Despite the accumulated evidence supporting the importance of primary debulking, it remains controversial whether the better outcome is due to the surgeon's technical proficiency or some ill-defined, intrinsic feature of the cancer that makes the tumor implants easier to remove.[16,17] In general, extensive upper abdominal disease is strongly indicative of an aggressive tumor biology. Although this is a common location of unresectable disease, optimal debulking may still be achieved in many of these patients by performing "ultra-radical" procedures, such as splenectomy (Figure 2) or diaphragmatic resection.[19,20] However, it is still unclear what impact ultra-radical techniques have on quality of life and morbidity. In addition, the cost-effectiveness of this intervention has not been investigated.
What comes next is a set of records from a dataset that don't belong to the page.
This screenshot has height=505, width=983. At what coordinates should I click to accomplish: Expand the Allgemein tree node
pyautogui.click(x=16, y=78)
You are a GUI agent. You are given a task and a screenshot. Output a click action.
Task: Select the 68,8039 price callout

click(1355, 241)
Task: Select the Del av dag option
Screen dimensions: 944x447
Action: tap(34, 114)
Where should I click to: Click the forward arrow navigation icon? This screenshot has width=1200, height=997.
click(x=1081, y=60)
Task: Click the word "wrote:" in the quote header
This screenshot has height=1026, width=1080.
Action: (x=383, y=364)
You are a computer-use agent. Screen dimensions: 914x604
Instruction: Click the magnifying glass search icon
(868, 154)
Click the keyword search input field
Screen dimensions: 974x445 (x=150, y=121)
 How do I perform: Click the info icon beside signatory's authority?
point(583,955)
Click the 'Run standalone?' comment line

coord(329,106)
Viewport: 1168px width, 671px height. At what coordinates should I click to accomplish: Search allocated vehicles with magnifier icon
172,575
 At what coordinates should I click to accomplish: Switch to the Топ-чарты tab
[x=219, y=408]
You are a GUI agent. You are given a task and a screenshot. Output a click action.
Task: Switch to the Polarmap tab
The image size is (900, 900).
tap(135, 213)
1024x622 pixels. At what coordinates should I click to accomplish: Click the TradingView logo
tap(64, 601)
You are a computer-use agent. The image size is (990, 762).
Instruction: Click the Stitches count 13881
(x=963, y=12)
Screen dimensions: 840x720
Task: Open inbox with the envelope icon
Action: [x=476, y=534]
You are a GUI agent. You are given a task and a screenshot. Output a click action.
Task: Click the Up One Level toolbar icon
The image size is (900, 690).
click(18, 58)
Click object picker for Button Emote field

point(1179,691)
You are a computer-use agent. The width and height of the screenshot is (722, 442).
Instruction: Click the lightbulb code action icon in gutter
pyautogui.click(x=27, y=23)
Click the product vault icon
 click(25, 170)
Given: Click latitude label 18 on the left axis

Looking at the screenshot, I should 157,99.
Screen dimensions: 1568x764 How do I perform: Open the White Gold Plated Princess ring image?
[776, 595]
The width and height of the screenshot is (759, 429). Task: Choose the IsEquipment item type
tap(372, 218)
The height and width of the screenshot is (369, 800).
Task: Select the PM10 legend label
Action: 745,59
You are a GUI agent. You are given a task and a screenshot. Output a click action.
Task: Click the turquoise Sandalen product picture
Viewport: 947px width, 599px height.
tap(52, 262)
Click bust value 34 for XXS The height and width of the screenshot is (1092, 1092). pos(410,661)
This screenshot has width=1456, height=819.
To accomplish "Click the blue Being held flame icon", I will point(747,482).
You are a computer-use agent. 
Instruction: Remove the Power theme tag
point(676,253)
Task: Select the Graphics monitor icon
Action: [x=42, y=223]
Regardless, survival rates have been shown to improve when the surgical paradigm is revised to a more aggressive philosophy incorporating these and other radical techniques (Figure 3).[22,23] Patients referred to specialized centers where such radical procedures are commonly performed may anticipate higher rates of optimal debulking and improved survival without additional major morbidity.
One valid criticism of cytoreductive surgery is that the assessment of gross residual disease by the surgeon at the completion of the operation he or she performed is biased and subjective. Due to tissue induration, inadequate exploration, or other factors, inaccuracies in the assessment of residual tumor size are commonplace. Perhaps because of the inability to reliably quantify the remaining disease, a recent subanalysis of accumulated data from several prospective GOG trials demonstrated that patients with 0.1 to 1.0 cm residual disease had marginally improved overall survival compared with patients who had > 1 cm residual disease if they had stage III ovarian cancer and no improvement if they had stage IV disease. In fact, a dramatic survival benefit was only achieved with complete resection to microscopic residual disease (Table 3).[26,27] Based on these findings and other similar reports, there is a growing consensus that optimal cytoreduction should be defined using a more stringent criterion. Raising the bar for debulking success accordingly decreases the proportion of patients with stage III-IV ovarian cancer in whom complete resection can be accomplished (Table 4). Although complete resection is often not feasible, cytoreduction to as little residual tumor as possible should always be the focus of aggressive surgical efforts, since each incremental decrease in residual disease below 1 cm may be associated with an incremental improvement in overall survival.
Even when successful, the obvious disadvantage of radical cytoreductive surgery is that it may result in a prolonged postoperative recovery that is fraught with complications. The initiation of chemotherapy may be delayed—or worse, postponed indefinitely.[29,30] When an optimal result is not possible, the surgical approach should be limited in scope to avoid unnecessary postoperative morbidity.